# Task brief
Copy out the lines from the one containing "You are a computer-use agent. The image" through the one containing "pyautogui.click(x=16, y=220)", requests included. Multiply every click coordinate in the answers by 2.05 and round to whole numbers, with halves going up.

# Given entries
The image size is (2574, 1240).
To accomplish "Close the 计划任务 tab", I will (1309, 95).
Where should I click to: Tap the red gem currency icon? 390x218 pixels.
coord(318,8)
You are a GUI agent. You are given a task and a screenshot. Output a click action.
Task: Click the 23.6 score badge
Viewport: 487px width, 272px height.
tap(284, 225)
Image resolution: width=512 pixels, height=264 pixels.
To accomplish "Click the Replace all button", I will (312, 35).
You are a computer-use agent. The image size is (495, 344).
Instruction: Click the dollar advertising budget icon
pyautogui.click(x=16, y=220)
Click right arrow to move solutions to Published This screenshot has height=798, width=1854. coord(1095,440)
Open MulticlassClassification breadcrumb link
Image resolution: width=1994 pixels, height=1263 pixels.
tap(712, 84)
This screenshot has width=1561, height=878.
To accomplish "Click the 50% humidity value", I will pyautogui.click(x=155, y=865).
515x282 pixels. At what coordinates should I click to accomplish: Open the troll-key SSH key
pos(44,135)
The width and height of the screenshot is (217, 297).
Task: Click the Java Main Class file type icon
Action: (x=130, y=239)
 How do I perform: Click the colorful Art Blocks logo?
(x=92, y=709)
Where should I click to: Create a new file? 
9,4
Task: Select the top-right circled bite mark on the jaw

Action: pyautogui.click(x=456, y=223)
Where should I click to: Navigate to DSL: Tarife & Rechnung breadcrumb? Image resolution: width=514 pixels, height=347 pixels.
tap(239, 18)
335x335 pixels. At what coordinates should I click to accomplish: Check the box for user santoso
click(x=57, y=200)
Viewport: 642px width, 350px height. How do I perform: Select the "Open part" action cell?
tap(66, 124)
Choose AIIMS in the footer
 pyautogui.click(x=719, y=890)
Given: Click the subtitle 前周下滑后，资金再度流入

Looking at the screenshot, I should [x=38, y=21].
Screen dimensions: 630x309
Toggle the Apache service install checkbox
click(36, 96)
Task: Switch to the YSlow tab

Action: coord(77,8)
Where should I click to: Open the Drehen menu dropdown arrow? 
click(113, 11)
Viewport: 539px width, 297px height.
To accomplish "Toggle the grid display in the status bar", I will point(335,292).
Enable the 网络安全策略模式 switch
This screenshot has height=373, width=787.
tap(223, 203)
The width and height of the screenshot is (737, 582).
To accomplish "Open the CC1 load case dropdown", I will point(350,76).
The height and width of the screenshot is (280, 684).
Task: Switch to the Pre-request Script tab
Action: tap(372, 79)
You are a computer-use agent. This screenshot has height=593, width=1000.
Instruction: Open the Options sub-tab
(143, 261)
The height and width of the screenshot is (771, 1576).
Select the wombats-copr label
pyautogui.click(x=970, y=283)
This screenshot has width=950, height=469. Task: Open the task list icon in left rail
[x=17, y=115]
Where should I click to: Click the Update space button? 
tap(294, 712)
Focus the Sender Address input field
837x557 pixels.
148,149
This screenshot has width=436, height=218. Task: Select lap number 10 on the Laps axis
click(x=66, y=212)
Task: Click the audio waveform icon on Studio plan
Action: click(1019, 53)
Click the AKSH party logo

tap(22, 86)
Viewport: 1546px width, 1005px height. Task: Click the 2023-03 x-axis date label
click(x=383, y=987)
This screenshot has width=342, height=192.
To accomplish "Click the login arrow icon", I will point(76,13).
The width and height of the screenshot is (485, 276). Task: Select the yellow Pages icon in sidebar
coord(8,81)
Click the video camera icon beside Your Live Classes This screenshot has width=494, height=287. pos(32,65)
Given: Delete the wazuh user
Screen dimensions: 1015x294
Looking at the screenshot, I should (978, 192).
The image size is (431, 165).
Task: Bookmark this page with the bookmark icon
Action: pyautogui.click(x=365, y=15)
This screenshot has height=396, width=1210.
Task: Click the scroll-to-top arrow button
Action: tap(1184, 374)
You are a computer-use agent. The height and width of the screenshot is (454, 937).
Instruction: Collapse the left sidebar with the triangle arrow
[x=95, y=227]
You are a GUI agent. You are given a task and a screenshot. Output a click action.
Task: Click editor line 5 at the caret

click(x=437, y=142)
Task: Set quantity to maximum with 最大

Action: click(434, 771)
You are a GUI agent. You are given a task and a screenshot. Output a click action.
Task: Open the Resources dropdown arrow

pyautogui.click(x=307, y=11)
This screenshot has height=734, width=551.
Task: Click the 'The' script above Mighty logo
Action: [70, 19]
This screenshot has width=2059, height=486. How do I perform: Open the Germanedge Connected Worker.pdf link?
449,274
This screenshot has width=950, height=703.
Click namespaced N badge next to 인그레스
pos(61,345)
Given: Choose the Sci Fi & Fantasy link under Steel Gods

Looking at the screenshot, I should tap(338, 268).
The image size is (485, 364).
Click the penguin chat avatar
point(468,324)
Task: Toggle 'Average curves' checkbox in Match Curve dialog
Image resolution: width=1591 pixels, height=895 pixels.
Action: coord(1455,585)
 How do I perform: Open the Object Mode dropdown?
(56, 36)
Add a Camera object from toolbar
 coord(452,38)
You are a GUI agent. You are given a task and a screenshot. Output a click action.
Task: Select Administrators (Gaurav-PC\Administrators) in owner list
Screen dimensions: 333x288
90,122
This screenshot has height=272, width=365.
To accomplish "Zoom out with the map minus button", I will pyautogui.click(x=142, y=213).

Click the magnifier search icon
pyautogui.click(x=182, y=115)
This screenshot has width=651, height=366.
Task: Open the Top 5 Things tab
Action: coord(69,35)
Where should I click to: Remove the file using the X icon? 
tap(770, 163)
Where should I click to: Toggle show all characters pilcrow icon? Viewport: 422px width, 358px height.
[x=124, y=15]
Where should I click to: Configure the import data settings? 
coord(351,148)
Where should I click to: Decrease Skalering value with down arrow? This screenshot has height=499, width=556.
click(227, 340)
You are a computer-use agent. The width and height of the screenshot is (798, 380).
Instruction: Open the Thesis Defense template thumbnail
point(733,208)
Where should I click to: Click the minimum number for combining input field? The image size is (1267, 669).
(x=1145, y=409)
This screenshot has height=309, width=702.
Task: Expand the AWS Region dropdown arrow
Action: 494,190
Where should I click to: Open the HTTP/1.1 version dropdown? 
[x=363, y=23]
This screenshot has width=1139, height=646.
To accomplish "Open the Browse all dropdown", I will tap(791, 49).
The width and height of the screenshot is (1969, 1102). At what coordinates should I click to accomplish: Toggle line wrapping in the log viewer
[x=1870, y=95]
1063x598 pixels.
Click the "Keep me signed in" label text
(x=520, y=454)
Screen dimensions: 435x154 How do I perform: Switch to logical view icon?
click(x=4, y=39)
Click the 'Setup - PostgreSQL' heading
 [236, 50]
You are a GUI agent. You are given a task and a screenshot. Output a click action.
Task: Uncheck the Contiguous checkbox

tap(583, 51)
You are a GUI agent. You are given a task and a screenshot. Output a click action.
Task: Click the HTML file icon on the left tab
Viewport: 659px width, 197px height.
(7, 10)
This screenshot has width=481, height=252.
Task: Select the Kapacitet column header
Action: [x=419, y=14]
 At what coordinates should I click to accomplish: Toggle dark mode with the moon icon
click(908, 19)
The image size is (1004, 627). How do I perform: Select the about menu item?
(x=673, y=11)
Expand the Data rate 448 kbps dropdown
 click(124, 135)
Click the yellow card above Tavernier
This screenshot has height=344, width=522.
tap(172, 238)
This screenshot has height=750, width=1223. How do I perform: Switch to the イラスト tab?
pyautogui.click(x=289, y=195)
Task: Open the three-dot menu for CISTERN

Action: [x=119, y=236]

# Answer for this exercise
You are a computer-use agent. The image size is (495, 344).
Instruction: Click the dollar advertising budget icon
pyautogui.click(x=33, y=451)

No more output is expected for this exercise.